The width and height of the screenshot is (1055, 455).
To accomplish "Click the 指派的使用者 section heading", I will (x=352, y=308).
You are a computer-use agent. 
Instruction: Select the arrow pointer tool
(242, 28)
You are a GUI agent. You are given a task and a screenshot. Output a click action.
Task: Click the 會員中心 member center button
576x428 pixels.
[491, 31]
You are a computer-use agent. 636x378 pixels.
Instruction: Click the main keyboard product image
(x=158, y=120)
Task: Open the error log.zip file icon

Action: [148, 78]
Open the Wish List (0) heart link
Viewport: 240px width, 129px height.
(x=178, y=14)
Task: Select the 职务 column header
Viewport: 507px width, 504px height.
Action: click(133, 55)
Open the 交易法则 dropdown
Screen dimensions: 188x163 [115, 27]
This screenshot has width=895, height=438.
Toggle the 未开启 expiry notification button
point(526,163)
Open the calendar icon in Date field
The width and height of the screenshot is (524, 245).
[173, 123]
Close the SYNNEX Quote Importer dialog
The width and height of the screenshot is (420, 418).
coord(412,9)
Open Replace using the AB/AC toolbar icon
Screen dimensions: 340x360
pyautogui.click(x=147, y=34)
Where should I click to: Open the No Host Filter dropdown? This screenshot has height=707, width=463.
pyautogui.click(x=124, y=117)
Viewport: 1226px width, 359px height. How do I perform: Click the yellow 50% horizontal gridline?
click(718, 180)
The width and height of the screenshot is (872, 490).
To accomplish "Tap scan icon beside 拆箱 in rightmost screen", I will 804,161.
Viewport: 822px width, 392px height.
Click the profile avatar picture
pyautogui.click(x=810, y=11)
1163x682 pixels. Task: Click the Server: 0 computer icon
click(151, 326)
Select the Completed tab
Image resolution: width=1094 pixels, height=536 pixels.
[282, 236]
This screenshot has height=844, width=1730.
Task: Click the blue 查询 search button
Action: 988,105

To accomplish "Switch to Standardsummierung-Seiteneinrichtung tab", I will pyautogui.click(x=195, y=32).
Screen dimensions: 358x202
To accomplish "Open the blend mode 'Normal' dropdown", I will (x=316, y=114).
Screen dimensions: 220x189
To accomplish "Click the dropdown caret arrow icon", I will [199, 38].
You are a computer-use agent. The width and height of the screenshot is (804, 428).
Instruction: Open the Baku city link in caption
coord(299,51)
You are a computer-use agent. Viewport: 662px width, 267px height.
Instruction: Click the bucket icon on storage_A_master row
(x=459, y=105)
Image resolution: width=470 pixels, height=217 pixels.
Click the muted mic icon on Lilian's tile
++++++++++++++++++++
- **Problem description**
In the material above, locate the line containing "Click the profile avatar picture" and the line containing "Select the Completed tab". Transcribe exactly those two lines and every line between them, and nothing more.

- **Exercise result**
Click the profile avatar picture
pyautogui.click(x=810, y=11)
1163x682 pixels. Task: Click the Server: 0 computer icon
click(151, 326)
Select the Completed tab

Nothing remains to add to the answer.